Si jusqu’à maintenant le portrait que nous avons dressé de la classe inversée est tout à son avantage, nous devons toutefois mentionner un inconvénient à cette pratique. L’apprenant qui prend du retard dans la partie de « familiarisation avec le sujet » se retrouve rapidement incapable de suivre le groupe (Chen & al., 2014). C’est pourquoi, à nos yeux, la décision d’effectuer la transition vers ce mode d’enseignement doit être prise en connaissance de cause.

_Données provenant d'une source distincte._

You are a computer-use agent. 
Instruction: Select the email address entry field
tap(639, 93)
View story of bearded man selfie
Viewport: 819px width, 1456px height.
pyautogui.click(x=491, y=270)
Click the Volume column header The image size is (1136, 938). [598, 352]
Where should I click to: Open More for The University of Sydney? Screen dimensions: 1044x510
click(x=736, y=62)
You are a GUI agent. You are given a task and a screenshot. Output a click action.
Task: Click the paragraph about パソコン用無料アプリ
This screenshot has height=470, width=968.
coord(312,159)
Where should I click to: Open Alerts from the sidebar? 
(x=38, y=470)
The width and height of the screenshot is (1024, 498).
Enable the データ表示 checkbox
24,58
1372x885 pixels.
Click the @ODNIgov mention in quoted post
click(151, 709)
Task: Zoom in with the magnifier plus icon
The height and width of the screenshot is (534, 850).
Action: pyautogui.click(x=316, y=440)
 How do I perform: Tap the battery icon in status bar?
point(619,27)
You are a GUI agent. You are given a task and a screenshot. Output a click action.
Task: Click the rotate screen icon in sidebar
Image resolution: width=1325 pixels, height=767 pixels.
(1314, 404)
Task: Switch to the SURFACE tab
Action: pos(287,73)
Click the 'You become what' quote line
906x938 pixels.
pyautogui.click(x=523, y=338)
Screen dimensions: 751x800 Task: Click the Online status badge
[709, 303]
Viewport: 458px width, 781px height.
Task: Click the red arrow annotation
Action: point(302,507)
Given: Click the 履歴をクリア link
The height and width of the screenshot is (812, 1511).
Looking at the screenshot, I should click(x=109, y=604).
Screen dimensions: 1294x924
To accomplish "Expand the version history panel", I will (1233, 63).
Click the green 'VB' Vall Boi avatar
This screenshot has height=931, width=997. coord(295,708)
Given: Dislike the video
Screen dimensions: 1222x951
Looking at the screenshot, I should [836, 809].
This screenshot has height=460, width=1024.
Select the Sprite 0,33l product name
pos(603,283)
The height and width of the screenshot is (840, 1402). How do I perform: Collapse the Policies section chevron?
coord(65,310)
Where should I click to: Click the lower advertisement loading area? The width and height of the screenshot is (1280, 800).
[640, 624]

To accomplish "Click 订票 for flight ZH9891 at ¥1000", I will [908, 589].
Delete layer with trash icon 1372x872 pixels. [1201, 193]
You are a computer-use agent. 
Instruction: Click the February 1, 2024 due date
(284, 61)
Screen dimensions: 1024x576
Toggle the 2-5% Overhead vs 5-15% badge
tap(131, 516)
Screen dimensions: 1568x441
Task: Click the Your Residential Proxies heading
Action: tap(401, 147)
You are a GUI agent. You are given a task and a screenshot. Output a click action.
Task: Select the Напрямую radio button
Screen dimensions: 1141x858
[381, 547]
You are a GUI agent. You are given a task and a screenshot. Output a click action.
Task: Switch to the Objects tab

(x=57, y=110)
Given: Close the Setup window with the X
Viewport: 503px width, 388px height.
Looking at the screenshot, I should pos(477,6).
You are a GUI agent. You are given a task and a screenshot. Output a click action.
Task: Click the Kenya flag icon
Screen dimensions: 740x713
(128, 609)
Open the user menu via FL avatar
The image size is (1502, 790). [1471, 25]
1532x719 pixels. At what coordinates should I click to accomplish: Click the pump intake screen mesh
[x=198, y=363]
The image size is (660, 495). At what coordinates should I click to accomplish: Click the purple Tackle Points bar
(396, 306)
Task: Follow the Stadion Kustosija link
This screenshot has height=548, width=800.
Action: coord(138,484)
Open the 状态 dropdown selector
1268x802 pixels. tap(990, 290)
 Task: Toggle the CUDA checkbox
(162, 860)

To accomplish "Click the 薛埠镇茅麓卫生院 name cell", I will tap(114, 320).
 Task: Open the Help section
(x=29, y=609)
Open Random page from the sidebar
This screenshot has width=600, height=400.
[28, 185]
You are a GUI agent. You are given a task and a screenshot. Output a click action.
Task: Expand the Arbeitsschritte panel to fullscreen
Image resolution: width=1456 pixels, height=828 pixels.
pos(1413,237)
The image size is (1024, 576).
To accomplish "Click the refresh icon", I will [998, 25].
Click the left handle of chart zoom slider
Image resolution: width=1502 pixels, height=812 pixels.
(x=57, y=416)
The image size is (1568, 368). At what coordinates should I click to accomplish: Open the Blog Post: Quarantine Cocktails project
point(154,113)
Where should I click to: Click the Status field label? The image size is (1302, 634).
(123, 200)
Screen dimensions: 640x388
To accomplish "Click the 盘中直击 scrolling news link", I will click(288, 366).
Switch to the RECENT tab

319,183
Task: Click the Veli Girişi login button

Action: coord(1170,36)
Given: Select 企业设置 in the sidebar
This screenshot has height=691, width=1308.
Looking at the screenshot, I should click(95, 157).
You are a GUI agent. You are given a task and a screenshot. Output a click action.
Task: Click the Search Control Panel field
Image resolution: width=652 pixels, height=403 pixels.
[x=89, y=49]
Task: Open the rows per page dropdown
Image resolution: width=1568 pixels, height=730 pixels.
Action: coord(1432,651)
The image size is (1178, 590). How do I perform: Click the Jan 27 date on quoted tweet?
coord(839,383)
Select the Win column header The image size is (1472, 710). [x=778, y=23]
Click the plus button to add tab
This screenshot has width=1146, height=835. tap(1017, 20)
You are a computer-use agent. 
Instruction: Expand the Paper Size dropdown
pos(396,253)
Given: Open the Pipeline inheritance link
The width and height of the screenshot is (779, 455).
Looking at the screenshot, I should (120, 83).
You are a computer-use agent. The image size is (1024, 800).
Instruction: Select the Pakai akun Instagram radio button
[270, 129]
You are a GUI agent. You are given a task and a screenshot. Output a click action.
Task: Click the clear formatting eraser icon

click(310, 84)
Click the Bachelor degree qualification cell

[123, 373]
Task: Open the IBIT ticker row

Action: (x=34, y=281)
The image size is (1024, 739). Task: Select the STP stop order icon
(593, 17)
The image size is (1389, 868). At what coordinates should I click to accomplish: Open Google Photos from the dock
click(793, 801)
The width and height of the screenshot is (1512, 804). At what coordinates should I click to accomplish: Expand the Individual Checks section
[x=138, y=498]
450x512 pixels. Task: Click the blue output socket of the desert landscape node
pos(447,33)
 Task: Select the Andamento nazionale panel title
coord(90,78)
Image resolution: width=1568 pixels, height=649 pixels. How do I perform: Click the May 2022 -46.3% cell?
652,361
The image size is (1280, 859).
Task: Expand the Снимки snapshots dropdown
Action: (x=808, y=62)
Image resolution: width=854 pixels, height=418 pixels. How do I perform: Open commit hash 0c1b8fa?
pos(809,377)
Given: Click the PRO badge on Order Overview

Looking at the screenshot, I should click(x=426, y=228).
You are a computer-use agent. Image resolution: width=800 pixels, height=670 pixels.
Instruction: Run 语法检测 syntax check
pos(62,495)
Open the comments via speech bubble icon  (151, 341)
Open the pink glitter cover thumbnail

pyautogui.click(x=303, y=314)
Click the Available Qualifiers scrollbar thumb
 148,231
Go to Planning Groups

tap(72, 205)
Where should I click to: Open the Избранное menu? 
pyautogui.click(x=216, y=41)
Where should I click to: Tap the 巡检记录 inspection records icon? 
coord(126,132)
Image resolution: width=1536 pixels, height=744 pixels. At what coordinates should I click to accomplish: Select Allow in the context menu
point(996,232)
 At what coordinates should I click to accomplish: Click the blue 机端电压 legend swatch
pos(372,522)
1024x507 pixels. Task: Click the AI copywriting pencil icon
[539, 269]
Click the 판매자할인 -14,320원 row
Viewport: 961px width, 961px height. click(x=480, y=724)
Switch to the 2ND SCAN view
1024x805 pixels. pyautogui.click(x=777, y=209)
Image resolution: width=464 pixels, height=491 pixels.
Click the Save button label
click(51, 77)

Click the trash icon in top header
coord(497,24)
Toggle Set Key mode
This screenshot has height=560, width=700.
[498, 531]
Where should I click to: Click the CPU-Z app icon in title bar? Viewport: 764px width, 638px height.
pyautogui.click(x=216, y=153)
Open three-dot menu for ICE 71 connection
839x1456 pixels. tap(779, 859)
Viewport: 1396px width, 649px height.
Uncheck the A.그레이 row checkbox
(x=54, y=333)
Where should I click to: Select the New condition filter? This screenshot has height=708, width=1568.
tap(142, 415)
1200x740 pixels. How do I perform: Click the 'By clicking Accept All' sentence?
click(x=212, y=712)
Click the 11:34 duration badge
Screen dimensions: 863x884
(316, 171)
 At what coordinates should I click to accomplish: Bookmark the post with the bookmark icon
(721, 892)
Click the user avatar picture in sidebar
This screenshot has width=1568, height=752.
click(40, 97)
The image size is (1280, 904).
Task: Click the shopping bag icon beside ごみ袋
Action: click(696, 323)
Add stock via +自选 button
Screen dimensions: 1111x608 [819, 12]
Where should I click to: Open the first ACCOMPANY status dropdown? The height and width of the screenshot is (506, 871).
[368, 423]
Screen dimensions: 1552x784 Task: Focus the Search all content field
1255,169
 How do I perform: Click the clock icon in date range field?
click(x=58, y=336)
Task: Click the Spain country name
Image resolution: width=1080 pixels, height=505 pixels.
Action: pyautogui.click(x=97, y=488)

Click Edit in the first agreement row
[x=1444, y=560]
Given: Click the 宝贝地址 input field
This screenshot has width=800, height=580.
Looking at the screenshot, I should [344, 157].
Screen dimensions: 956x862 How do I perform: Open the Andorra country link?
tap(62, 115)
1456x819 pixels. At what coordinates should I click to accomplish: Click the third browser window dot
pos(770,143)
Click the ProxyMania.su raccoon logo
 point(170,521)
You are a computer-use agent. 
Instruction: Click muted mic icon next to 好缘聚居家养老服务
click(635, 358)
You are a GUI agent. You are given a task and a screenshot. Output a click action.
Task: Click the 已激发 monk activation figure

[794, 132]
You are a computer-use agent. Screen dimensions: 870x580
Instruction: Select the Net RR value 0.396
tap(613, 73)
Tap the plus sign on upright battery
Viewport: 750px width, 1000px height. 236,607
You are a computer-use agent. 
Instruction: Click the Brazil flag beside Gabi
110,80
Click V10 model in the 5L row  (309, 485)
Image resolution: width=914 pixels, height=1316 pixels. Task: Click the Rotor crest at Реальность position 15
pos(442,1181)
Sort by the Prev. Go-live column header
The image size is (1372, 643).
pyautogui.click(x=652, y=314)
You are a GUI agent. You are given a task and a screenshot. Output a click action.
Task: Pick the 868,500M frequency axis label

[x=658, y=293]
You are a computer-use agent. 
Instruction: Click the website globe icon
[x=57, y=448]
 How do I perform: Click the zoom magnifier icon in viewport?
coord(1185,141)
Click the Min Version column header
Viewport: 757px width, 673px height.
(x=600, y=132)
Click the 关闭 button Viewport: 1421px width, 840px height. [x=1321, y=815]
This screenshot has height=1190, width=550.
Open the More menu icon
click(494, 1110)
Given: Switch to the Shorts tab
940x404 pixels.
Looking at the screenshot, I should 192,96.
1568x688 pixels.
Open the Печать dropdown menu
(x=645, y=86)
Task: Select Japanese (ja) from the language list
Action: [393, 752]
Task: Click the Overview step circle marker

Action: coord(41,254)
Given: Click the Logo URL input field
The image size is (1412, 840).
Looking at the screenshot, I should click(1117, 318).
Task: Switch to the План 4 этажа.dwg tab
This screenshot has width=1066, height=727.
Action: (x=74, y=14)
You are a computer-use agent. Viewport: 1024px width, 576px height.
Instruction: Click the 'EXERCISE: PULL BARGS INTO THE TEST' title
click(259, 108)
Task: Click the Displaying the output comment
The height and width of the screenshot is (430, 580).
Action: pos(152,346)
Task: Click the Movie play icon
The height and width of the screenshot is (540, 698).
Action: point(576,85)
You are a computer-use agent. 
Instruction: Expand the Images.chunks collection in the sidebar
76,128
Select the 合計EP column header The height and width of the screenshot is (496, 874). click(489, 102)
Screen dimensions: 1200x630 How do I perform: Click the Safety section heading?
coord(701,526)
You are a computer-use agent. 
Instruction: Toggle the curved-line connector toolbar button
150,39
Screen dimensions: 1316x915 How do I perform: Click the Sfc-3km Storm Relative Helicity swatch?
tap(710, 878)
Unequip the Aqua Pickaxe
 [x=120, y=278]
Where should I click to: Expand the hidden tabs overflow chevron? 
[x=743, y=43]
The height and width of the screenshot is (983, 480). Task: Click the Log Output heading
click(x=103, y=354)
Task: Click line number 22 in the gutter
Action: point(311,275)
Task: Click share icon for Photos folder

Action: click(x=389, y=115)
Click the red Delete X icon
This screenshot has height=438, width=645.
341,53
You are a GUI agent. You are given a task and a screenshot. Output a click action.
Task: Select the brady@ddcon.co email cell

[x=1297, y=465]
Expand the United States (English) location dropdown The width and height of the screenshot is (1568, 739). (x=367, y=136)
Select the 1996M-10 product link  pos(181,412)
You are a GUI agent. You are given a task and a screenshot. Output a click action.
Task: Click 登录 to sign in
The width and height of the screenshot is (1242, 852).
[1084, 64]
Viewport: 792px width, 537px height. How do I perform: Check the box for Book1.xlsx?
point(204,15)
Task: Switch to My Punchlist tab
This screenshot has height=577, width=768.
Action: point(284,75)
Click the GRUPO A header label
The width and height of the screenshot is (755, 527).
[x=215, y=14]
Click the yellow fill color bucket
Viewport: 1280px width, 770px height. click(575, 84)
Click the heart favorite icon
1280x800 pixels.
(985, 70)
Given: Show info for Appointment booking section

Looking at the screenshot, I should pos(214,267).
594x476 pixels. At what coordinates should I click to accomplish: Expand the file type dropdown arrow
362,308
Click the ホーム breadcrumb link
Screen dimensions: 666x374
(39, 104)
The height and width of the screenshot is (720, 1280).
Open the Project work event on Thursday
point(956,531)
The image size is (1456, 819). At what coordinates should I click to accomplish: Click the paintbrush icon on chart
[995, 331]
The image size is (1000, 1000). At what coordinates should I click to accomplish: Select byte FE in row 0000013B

Nous nous permettons aussi une mise en garde contre une dérive possible de ce type de remodelage de la classe. Utiliser les technologies pour diffuser de grandes portions de cours magistraux où l’apprenant est passif devant son écran d’ordinateur plutôt que passif devant son professeur qui soliloque n’est pas ce que nous considérons comme une utilisation constructive des TIC. Une utilisation optimale de ce contexte pédagogique serait plutôt celle où l’apprenant est en recherche de réponses, où il doit interpréter le matériel pour construire sa propre définition d’un concept à l’étude, autrement dit, lorsqu’il est en mode de résolution de problème. L’utilisation de notes de visionnement ou de schémas (Bélanger, 2013) pourrait être une solution, mais nous entrevoyons une autre façon de procéder qui pourrait être intéressante. Nous élaborerons sur celle-ci dans notre section « discussion ».